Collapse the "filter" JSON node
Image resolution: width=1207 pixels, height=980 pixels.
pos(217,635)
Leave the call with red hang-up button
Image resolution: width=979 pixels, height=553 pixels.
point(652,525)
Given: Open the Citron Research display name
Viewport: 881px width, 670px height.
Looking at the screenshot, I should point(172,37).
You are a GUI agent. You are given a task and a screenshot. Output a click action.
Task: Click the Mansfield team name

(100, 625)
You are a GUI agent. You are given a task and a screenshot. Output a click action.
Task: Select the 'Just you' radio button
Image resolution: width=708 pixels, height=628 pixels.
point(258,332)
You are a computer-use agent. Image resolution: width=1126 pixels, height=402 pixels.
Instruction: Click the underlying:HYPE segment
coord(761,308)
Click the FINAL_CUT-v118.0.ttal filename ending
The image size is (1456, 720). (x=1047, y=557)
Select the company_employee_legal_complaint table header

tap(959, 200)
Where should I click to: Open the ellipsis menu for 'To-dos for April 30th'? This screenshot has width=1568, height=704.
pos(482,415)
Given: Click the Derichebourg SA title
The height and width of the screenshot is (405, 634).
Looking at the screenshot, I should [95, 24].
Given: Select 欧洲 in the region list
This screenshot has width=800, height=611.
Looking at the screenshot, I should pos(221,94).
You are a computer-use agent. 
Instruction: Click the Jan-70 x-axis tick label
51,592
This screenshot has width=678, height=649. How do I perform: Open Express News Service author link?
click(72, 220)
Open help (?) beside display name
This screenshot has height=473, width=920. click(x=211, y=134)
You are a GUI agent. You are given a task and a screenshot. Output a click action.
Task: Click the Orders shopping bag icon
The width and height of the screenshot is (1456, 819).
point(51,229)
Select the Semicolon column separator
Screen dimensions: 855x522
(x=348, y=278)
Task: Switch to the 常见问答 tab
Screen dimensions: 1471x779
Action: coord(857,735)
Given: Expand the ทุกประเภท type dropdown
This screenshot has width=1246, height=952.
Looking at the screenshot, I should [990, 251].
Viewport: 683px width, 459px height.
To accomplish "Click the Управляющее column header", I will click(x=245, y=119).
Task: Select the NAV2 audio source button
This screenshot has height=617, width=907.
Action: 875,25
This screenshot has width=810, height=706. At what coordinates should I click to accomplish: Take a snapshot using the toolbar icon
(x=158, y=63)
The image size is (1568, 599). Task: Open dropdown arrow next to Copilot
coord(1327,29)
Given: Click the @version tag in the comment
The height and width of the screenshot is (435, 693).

### [TO DO]
For every line above that holds the word "column", report the whole line.

### [RESULT OF THE EXERCISE]
Select the Semicolon column separator
To accomplish "Click the Управляющее column header", I will click(x=245, y=119).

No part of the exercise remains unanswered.